- **Task directions**
Take the records below and set down exactly the lines from the one with "Task: Click the Acceleration gauge icon" to the one with "You are a GUI", ends included; do not copy the pictures.

- **Provided entries**
= = = = = = =

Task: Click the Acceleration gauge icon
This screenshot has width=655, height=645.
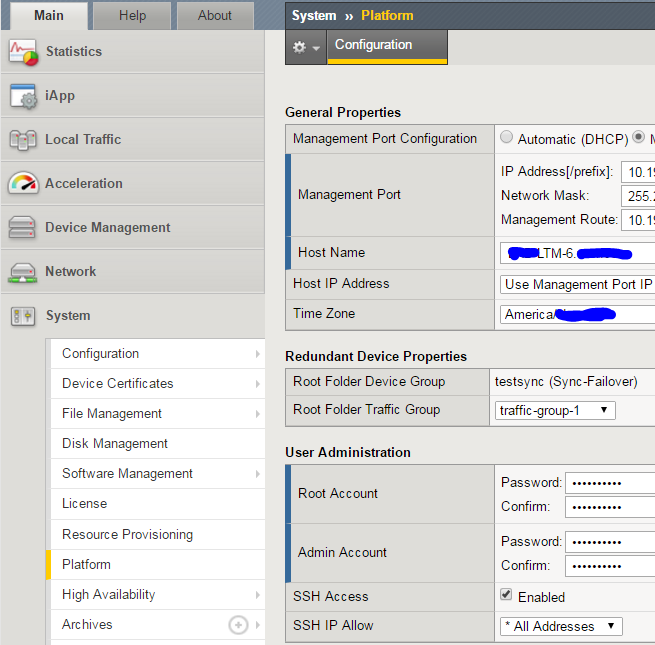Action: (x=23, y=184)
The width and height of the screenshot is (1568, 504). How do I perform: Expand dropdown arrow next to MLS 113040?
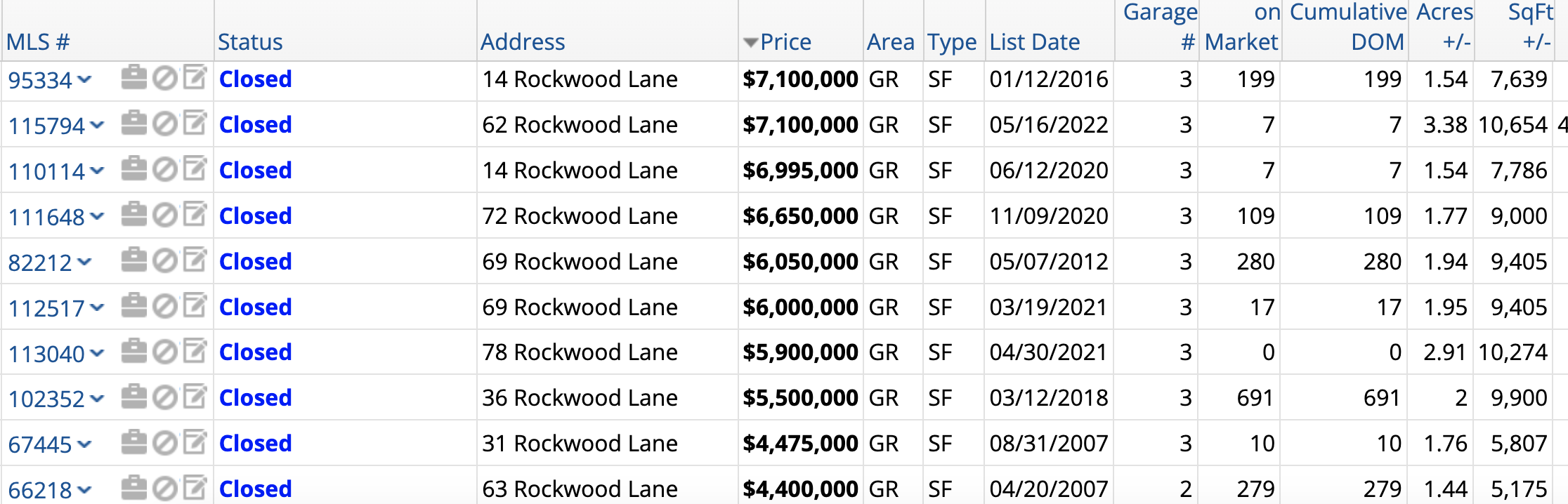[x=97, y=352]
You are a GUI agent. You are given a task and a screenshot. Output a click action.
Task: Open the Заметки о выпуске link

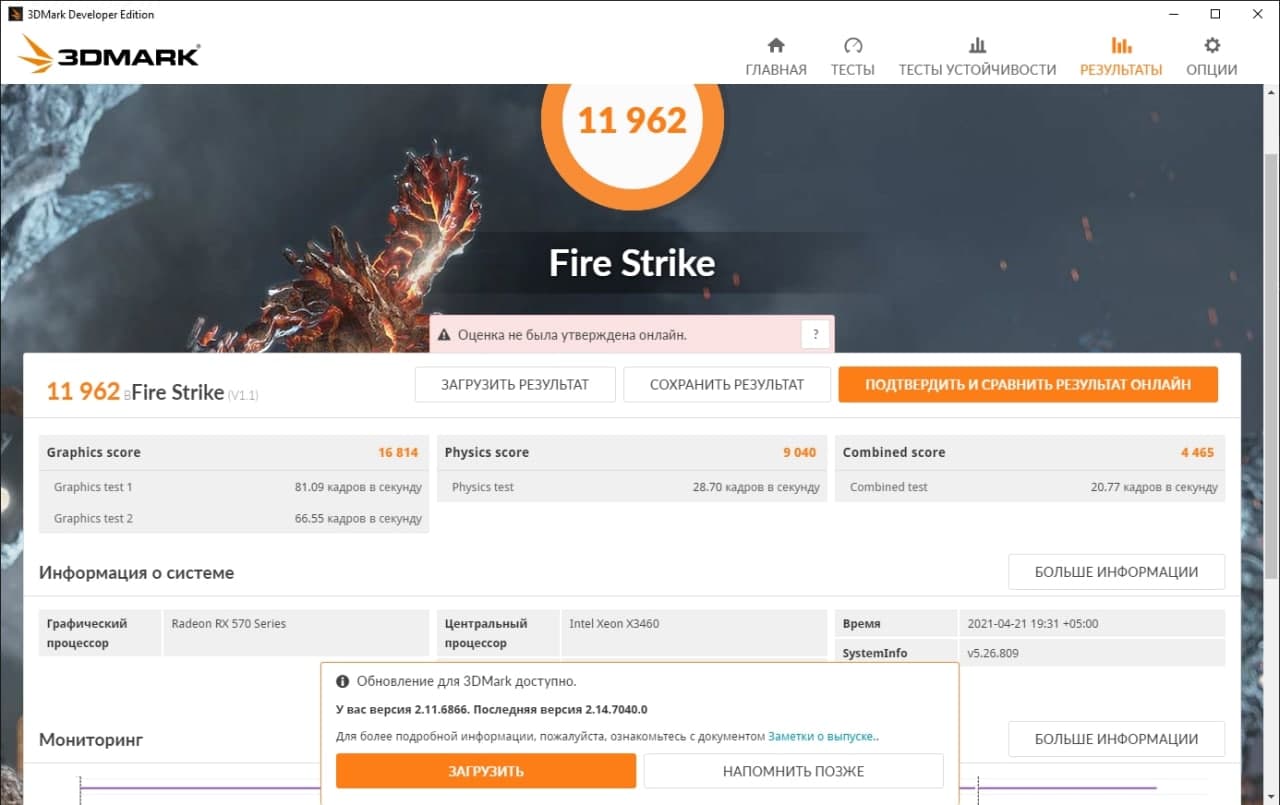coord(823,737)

= = = = = = =

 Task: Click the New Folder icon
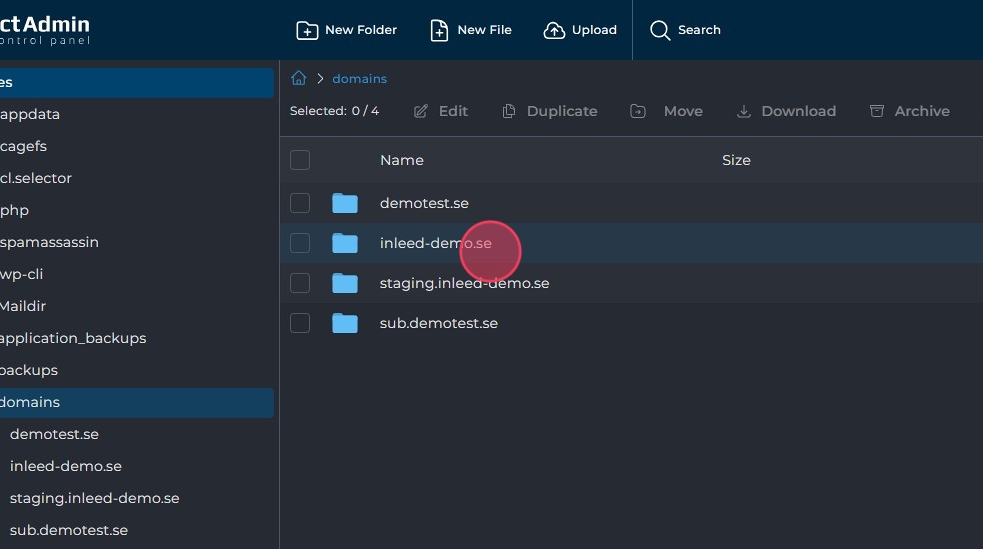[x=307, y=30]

= = = = = = =

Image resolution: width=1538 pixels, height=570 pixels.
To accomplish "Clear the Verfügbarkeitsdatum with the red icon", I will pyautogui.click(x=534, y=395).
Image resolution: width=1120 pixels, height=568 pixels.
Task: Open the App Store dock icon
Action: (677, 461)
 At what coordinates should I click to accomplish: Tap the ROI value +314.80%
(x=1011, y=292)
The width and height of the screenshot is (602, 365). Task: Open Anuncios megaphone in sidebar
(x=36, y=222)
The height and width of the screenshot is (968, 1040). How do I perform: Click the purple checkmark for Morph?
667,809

= = = = = = =

- **Completed task**
Task: Click the Acceleration gauge icon
This screenshot has width=655, height=645.
Action: (x=23, y=184)
The width and height of the screenshot is (1568, 504). How do I perform: Expand dropdown arrow next to MLS 113040?
[x=97, y=352]
You are a GUI agent. You are given a task and a screenshot. Output a click action.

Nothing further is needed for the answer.